Extracted text:
But we must not sit back and be complacent. The present situation is the result of Suez, the advantage provided by devaluation, and, even more important in the long term, the fact that we have a lot of orders because of our short order book and not because of cost. If we sit back and complacently hope that this will carry on when the short order book period is over and we go into open competition with the Japanese, the Swedes and our other competitors, we may start slumping down, with the resultant effect upon the people in the industry.

This has been a very important debate. My right hon. Friend the Member for Sunderland, North quoted some words from the Geddes Report—that we can either decline, hold on or grow. What the House and the Government want from the industry is growth. We do not want to consolidate a position where we are producing the same number of ships of reduced capacity with a reduced work force. We want to bring into operation the whole of our facilities and aim at a larger section of the shipbuilding industry of the world. I am convinced that with our skills and with the co-operation which the trade unions are now giving to management and with the financial help that the Government are giving the industry, Britain can aim at a larger share of the shipbuilding of the world and do it on a straight competitive basis founded on skills and costs.

I have intervened only briefly because of shortage of time. I applaud my right hon. Friend for giving the House the opportunity of this debate.

1.45 p.m.

Mr. W. E. Garrett (Wallsend)

I am pleased that time has been provided for this important debate. I congratulate my hon. Friend the Member for the Hartlepools (Mr. Leadbitter) and my hon. Friend the Member for Sunderland, South (Mr. Bagier) on thoughtful and stimulating speeches about this important sector of our economy.

Unlike the Wear and the Tees, there is on Tyneside a period of quiet confidence. Undoubtedly the Tyneside shipbuilding consortium has gradually acquired economic strength which should allow it to meet overseas competition with every degree of confidence.

Given request A: Report every line of the records that contains the string "sidebar".

Task data:

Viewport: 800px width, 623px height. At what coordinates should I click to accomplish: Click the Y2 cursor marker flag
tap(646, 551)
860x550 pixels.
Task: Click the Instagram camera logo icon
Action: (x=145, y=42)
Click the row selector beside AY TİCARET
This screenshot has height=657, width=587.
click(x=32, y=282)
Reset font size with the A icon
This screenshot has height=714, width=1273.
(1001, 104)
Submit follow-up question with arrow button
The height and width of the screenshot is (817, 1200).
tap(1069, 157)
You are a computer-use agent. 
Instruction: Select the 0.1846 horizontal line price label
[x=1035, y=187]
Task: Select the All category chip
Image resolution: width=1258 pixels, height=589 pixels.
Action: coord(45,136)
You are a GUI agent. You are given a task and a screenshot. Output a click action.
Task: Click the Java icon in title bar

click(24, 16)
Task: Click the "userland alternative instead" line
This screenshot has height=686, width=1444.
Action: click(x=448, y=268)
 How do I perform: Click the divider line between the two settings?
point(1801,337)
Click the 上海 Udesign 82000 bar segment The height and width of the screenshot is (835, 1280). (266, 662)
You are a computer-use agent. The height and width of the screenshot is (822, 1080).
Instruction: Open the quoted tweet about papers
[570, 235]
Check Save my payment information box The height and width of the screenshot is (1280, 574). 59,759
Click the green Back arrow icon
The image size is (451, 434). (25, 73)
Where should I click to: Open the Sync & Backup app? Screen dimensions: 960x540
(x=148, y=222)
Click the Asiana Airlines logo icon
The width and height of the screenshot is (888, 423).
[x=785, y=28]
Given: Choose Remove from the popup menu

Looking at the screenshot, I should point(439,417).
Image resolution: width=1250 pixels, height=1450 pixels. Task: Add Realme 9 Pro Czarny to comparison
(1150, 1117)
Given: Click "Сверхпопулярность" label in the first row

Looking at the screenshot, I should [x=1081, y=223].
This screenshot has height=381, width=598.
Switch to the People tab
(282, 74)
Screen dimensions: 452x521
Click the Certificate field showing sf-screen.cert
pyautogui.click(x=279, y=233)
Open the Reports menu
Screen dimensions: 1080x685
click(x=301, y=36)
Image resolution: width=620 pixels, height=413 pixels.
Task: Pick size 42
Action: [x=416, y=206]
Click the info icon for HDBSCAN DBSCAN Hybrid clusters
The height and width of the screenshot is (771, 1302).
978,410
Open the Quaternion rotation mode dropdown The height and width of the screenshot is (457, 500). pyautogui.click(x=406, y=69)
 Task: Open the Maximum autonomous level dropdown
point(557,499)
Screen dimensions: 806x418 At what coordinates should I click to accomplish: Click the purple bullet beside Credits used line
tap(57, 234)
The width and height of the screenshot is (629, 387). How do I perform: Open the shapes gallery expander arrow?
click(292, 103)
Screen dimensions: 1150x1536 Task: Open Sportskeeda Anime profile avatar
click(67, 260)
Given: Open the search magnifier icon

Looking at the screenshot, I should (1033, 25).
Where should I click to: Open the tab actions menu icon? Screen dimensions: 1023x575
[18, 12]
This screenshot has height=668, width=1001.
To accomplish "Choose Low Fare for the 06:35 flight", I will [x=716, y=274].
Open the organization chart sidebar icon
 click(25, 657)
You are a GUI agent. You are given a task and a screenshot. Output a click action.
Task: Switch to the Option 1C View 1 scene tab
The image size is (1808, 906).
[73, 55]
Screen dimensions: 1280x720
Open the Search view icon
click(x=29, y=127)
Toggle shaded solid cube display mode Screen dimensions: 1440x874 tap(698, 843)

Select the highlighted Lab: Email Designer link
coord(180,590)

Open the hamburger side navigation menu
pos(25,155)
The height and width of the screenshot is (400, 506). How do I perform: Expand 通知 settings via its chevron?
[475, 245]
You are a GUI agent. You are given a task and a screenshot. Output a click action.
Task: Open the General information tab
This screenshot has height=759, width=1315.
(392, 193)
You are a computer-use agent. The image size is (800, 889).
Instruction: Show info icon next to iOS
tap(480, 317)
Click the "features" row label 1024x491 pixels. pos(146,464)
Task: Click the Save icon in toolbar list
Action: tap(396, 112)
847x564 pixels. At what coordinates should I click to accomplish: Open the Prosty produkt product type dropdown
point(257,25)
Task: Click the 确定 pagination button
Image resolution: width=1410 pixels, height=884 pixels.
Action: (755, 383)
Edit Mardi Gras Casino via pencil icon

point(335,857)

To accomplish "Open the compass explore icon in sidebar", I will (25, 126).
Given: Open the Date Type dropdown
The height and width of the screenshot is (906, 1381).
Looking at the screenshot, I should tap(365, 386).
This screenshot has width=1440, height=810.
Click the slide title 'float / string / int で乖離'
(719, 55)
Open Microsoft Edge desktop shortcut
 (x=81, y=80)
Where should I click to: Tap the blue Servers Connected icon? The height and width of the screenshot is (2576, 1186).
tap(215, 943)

Given request B: List every parliamentary constituency named in the shipbuilding debate excerpt.

Final answer A:
Open the organization chart sidebar icon
To accomplish "Open the compass explore icon in sidebar", I will (25, 126).

Final answer B:
Sunderland, North
Wallsend
the Hartlepools
Sunderland, South